- Exercise prompt
For the entries below, repeat exactly each line starting with the one that contains "New Residents (1144, 49)" and going on through the one that contains "Communications (1066, 1461)", and no others.

- Items from a dataset
▶

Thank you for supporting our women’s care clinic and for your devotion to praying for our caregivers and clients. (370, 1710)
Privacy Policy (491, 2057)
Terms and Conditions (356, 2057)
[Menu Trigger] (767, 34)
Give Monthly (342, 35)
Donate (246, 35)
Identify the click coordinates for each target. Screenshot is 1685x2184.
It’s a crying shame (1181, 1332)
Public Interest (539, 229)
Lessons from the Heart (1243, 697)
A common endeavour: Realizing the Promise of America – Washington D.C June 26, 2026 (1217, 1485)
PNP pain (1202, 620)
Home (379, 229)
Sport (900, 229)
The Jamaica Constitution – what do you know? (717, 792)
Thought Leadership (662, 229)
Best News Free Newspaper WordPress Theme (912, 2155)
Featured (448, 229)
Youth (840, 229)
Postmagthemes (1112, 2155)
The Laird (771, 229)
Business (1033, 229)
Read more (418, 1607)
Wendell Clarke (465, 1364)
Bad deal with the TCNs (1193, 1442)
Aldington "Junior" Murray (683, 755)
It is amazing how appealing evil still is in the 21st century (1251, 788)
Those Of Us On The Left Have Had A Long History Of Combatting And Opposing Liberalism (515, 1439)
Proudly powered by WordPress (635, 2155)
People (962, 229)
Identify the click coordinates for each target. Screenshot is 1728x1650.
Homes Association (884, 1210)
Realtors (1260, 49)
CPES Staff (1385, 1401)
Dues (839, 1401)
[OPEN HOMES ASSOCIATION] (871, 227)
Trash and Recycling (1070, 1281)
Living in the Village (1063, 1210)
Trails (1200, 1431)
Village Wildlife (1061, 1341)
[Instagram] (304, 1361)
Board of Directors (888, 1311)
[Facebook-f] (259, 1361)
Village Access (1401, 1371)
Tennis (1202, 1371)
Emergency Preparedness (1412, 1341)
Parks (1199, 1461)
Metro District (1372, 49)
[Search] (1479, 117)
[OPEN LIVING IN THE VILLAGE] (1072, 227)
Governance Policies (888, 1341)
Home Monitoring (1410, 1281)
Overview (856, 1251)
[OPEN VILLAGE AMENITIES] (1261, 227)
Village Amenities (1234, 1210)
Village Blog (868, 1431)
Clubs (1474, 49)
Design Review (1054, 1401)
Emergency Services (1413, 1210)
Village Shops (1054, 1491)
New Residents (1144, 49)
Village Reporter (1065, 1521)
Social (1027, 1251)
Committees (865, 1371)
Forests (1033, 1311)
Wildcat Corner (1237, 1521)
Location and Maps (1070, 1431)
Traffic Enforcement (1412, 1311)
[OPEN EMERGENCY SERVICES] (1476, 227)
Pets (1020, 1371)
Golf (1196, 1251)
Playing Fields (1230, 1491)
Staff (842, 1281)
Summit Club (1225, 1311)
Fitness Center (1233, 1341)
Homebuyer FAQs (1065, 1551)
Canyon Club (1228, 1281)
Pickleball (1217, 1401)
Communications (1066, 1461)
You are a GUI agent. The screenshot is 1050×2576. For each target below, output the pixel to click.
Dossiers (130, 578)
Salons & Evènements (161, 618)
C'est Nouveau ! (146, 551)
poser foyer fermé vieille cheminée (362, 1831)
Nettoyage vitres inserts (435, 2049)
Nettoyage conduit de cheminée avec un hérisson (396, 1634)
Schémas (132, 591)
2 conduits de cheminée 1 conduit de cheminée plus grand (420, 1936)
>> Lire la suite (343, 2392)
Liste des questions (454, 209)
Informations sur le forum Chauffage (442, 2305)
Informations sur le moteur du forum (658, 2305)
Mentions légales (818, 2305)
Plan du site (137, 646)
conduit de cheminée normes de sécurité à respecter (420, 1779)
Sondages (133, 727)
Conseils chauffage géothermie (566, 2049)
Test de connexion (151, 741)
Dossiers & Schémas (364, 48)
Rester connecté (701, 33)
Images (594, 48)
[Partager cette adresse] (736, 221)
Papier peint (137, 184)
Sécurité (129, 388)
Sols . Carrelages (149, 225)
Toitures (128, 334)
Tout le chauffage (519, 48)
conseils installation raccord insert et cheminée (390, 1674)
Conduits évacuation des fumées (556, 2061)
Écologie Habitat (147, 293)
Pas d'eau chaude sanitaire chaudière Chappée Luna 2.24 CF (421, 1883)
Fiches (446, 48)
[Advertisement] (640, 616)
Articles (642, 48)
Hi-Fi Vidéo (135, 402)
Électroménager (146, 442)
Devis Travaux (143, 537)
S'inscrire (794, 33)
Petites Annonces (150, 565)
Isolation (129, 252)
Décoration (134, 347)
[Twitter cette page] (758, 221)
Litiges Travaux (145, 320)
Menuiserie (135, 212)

◀

- Exercise answer
New Residents (1144, 49)
Village Reporter (1065, 1521)
Social (1027, 1251)
Committees (865, 1371)
Forests (1033, 1311)
Wildcat Corner (1237, 1521)
Location and Maps (1070, 1431)
Traffic Enforcement (1412, 1311)
[OPEN EMERGENCY SERVICES] (1476, 227)
Pets (1020, 1371)
Golf (1196, 1251)
Playing Fields (1230, 1491)
Staff (842, 1281)
Summit Club (1225, 1311)
Fitness Center (1233, 1341)
Homebuyer FAQs (1065, 1551)
Canyon Club (1228, 1281)
Pickleball (1217, 1401)
Communications (1066, 1461)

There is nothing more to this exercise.